Cruz, who came in second to Trump in the race for the Republican nomination after a bitter and personal campaign, was booed by delegates at the gathering in Cleveland on Wednesday night when he gave a speech but did not endorse Trump.
The conservative senator from Texas stood his ground on Thursday. He refused to say whether he would vote for Trump, who had maligned Cruz's wife for her physical appearance and had suggested that his father was linked to late President John F. Kennedy's assassin.
"I am not in the habit of supporting people who attack my wife and attack my father," he told a meeting of the Texas delegation in Cleveland.
Republican candidates had pledged during the primary process to support the party's eventual nominee.

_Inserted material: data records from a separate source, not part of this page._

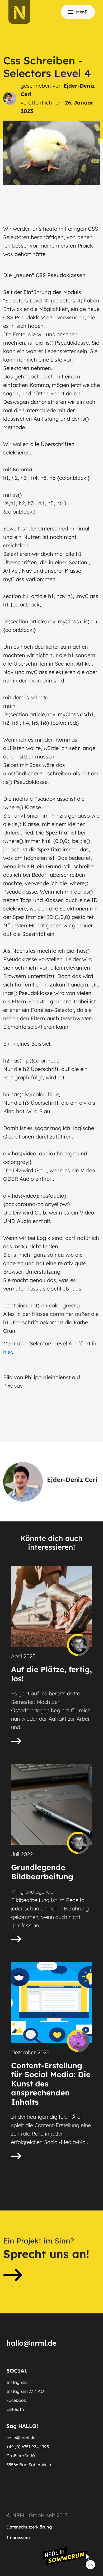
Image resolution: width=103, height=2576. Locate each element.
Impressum (18, 2537)
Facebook (16, 2400)
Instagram (17, 2382)
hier (7, 1352)
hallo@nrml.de (20, 2437)
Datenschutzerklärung (29, 2527)
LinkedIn (15, 2409)
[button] (51, 2261)
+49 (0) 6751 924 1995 (27, 2446)
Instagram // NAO (25, 2391)
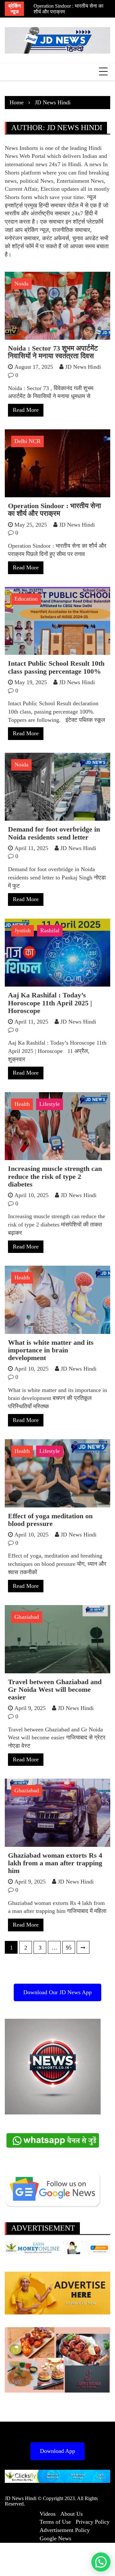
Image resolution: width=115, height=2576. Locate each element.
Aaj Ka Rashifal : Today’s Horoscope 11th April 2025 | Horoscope (50, 1002)
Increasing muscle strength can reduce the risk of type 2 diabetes (55, 1176)
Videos (48, 2514)
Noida (21, 283)
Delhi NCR (27, 441)
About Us (71, 2514)
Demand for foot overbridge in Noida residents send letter (54, 833)
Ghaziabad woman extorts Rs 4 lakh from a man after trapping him (55, 1863)
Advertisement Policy (65, 2530)
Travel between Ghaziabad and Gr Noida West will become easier (55, 1689)
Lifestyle (49, 1104)
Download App (57, 2451)
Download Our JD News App (57, 1992)
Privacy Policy (93, 2522)
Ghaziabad (26, 1617)
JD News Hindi (83, 367)
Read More (26, 410)
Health (22, 1104)
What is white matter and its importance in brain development (51, 1350)
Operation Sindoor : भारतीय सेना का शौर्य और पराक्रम (54, 509)
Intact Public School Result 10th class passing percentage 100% (56, 667)
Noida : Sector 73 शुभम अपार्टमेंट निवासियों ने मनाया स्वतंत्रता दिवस (53, 352)
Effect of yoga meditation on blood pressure (50, 1520)
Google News (55, 2538)
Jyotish (22, 930)
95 (69, 1947)
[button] (101, 2562)
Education (26, 599)
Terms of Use (55, 2522)
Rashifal (49, 930)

"That pledge was not a blanket commitment that if you go and slander and attack Heidi that I'm going to nonetheless come like a servile puppy dog and say 'thank you very much for maligning my wife,'" Cruz said.
He did say he would not vote for the Democratic presidential candidate, Hillary Clinton.
The dispute was the latest misstep at the four-day party meeting, which was meant to be an occasion showing Republicans rallying behind Trump, a New York businessman who has never been elected to public office but who saw off 16 rivals in the primary contests.
Trump, well known to Americans as a reality TV star, has upset many in the Republican establishment with his free-wheeling style, frequent insults to rivals and controversial policy proposals such as imposing a temporary ban on Muslims entering the country and building a wall along the border with Mexico.
Hoping to close out the conference on a high note, Trump was due to give a prime-time speech on Thursday evening.
The convention began on Monday but the highlight of the first day, a speech by Trump's wife, Melania, caused controversy because she used some lines that were similar to passages in an address by first lady Michelle Obama in 2008.
Susan Hutchison, chair of the Washington delegation, said she confronted Cruz after his speech and called him a "traitor to the party."
New Jersey Governor Chris Christie, a close Trump adviser who was also a presidential rival, criticized Cruz's address.
"I just think it was an awful performance," Christie told MSNBC.
Trump's campaign manager, Paul Manafort, sought to put the Cruz appearance in a positive light, telling reporters on Thursday that the booing of Cruz increased party unity, "in a backhanded way."
Cruz was still one of the most talked about topics on social media, capturing attention ahead of Trump's big speech.
On Google, "ted cruz speech" was the top trending query regarding the Republican National Convention and on Twitter, about 56 tweets mentioning his official Twitter handle @tedcruz were posted every minute.
The overall tone of the tweets was more positive than negative, at a ratio of about 2.5 to 1, according to social media analytics firm Zoomph.